Indian-Origin Singaporean Woman Accused in U.S. Navy Corruption Case
Sharon Rachael Gursharan Kaur is allegedly involved in the $35 million ”Fat Leonard” scandal of the U.S. navy.
A Singaporean woman of Indian origin has been accused of being a part of one of the biggest cases of bribery and fraud in the United States navy. Sharon Rachael Gursharan Kaur is allegedly involved in the $35 million ”Fat Leonard” scandal that resulted in the arrest and conviction of many officers of the U.S. navy, the Straits Times reported.
Kaur, who was working as a lead contract specialist for the U.S navy, was produced in court on June 21, where the prosecution demanded a jail sentence of 43 months for her, according to the report. The 57-year-old official, based at the Supply Systems Command Fleet Logistics Center in Singapore, is accused of taking bribes worth over S$130,000 from Leonard Glenn Francis, the Malaysian chief executive of Glenn Defense Marine Asia (GDMA), a company that provided goods and services for American ships in several countries in Asia. Kaur allegedly received the bribes in return for giving Francis confidential official information between 2006 and 2011, and helping his firm procure contracts from the U.S. Navy through more competitive bids.
The court heard that she passed on information about 16 contracts to Francis, of which GDMA submitted bids for 14, and secured 11 contracts worth about $48 million.
Kaur’s conduct “fell far short of the high standards of integrity demanded of her public office and flagrantly abused her position for substantial personal gain,” Deputy Public Prosecutor Jiang Ke-Yue said, according to the publication.
Kaur had pleaded guilty last year to three corruption charges and one count of dealing with the benefits of her criminal activities, the report added. Five other charges for similar offenses were also heard in court.
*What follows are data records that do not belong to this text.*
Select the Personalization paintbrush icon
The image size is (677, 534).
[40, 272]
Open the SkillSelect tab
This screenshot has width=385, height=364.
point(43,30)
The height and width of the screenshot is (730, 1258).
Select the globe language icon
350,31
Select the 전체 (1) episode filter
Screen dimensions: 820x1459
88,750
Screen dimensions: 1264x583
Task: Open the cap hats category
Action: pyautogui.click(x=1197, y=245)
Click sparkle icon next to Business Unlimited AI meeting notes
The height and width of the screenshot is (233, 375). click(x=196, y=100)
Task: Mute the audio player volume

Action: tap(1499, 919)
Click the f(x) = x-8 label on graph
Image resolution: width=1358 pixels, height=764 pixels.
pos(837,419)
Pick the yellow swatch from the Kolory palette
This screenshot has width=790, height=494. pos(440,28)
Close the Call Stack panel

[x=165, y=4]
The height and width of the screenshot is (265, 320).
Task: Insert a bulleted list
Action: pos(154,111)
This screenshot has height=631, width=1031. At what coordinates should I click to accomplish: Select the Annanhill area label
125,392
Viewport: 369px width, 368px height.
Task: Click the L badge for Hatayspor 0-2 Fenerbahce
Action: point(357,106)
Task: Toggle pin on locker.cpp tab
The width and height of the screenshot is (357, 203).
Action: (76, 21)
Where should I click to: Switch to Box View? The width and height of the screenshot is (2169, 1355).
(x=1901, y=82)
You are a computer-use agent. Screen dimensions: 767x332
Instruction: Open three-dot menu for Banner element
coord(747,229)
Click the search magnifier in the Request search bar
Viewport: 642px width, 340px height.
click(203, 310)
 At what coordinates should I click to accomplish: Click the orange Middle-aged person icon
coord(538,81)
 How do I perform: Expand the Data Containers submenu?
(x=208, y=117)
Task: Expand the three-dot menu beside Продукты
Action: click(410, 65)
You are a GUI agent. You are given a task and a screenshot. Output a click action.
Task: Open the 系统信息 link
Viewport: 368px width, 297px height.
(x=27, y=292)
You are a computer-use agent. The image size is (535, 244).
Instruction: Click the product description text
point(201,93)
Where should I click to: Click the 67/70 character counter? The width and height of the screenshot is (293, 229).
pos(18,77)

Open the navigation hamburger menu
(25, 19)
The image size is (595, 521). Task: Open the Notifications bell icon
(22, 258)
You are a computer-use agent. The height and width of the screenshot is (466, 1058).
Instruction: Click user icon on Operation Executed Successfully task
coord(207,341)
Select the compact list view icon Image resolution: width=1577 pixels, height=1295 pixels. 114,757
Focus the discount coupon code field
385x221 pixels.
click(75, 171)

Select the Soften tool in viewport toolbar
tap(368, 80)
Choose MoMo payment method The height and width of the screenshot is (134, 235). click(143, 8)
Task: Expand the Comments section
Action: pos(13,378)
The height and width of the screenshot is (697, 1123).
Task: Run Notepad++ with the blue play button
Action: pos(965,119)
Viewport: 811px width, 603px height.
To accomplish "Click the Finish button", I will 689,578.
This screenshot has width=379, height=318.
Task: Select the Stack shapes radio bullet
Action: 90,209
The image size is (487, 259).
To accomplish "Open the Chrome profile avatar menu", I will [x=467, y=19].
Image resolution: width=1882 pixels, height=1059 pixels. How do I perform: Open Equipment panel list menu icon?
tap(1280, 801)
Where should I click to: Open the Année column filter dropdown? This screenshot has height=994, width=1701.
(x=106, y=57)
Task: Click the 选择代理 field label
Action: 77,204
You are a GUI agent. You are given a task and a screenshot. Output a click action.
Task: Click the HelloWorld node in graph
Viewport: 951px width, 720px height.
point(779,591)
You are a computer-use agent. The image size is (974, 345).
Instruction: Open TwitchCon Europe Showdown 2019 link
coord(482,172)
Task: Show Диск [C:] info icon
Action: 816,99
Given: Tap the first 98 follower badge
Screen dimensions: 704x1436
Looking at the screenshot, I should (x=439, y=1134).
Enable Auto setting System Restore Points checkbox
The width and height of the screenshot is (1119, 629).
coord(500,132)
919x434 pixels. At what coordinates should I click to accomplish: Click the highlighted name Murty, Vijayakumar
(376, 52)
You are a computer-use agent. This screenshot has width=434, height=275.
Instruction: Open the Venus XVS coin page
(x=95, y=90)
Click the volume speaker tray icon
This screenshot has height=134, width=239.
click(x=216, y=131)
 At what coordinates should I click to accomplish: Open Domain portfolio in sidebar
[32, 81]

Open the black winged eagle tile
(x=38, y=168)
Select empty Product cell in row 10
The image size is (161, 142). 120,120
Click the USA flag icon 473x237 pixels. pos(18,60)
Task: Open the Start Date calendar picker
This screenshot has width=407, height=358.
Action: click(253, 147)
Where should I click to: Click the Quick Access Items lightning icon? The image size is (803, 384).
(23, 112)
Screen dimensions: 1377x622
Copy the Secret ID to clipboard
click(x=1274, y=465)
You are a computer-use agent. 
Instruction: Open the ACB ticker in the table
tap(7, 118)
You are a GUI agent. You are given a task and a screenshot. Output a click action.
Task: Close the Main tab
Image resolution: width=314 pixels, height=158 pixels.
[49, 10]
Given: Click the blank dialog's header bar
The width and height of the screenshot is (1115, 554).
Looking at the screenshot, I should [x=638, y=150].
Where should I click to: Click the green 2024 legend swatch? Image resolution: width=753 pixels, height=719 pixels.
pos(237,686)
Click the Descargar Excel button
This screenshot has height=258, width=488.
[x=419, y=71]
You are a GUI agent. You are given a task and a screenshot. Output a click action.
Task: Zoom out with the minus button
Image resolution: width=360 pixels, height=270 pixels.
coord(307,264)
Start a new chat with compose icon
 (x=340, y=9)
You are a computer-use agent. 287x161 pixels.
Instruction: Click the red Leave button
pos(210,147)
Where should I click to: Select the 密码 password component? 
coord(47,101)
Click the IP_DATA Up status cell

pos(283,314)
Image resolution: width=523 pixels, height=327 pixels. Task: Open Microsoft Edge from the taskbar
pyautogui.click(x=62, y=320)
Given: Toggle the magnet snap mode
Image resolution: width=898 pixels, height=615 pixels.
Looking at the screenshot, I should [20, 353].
Kaur is currently out on bail of S$50,000 and is likely to be sentenced on July 6.
Francis, who was known among U.S. Navy personnel as “Fat Leonard,” pleaded guilty to his offenses in the United States in 2015. He is currently in custody and faces up to 25 years in prison. He has agreed to forfeit $35 million in personal assets, the report said.
Kaur’s defense lawyer Suresh Damodara pleaded for a lenient sentencing for her, citing her ovarian cancer treatment for which underwent complete hysterectomy in 2016.
Over 10 U.S. Navy officials have pleaded guilty in the United States to their roles in the scandal, Jiang said, according to the publication. They include U.S. Navy commander Bobby Pitts, who was in charge of the Fleet Industrial Supply Command in Singapore, and retired Rear-Admiral Robert Gilbeau, both of whom were sentenced to one and a half years in jail last year, the report added.